--- Selected text ---
━━━━━━━━━━━━━━━━
Hydrogen-Rich Saline Attenuates Acute Kidney Injury After Liver Transplantation via Activating p53-Mediated Autophagy

Methods: Adult male Sprague-Dawley rats were randomly allocated into four groups: sham, OLT, OLT with HRS (6 ml/kg) pretreatment (HS), OLT with HRS and chloroquine pretreatment (60 mg/kg) group (CQ). All the samples were collected 6 hours after reperfusion. The renal function and oxidative stress level were measured by biochemical and histopathologic examinations. The formation of autophagosome was observed by transmission electron microscopy. The apoptotic rate was determined by terminal deoxynucleotide transferase-mediated deoxyuridine triphosphate nick-end labeling analysis. The expression of caspase-3, cytochrome c, p53, damage-regulated autophagy modulator, Becline-1, microtubule-associated protein light 3-II, p62, lysosome-associated membrane protein-2, and the phosphorylation of p53 were assayed by western blot assay.

Results: Compared with the OLT group, HRS dramatically attenuated the histopathologic damage, restored the renal function, and decreased the oxidative stress level. Simultaneously, HRS significantly ameliorated apoptosis by decreasing the apoptotic rate and inhibiting the expression of caspase-3 and cytochrome c in rats subjected to OLT. The expression of Becline-1 and microtubule-associated protein light 3-II were upregulated with the inhibition of p62 and lysosome-associated membrane protein-2. The inhibition of autophagy by chloroquine counteracted the renoprotective effects of HRS. Conclusions: HRS is able to protect against AKI after liver transplantation partly by reducing apoptosis, which is possibly involved in the modulation of p53-mediated autophagy.
━━━━━━━━━━━━━━━━
--- Data provided ---
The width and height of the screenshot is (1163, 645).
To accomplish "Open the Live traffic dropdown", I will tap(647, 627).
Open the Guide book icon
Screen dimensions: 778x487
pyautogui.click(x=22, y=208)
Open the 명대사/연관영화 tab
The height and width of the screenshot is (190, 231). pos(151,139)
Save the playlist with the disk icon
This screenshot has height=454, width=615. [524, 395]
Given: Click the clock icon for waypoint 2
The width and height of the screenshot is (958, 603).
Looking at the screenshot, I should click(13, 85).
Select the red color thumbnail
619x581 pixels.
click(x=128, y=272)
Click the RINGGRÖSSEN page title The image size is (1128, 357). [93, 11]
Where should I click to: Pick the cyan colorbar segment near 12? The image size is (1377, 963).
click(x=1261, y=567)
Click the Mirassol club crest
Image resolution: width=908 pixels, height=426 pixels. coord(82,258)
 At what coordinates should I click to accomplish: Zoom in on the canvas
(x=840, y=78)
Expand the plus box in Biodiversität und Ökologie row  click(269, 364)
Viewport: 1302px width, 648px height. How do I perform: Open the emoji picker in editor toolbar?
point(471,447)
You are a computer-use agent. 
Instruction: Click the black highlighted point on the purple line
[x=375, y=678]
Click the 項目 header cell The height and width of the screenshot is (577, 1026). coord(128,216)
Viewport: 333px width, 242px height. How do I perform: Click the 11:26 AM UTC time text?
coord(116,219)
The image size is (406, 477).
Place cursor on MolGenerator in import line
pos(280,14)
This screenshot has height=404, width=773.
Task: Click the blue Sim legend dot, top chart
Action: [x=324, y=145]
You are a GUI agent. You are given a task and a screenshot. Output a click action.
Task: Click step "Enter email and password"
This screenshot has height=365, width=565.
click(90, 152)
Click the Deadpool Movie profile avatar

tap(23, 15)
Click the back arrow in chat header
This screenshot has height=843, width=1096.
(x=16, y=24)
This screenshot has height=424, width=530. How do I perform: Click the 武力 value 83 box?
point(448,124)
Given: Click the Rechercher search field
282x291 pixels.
━━━━━━━━━━━━━━━━
--- Exercise details ---
Reproduce the portion of the kidney injury abstract above starting at "Results: Compared with" and ending at "of p53-mediated autophagy.".

--- Answer ---
Results: Compared with the OLT group, HRS dramatically attenuated the histopathologic damage, restored the renal function, and decreased the oxidative stress level. Simultaneously, HRS significantly ameliorated apoptosis by decreasing the apoptotic rate and inhibiting the expression of caspase-3 and cytochrome c in rats subjected to OLT. The expression of Becline-1 and microtubule-associated protein light 3-II were upregulated with the inhibition of p62 and lysosome-associated membrane protein-2. The inhibition of autophagy by chloroquine counteracted the renoprotective effects of HRS. Conclusions: HRS is able to protect against AKI after liver transplantation partly by reducing apoptosis, which is possibly involved in the modulation of p53-mediated autophagy.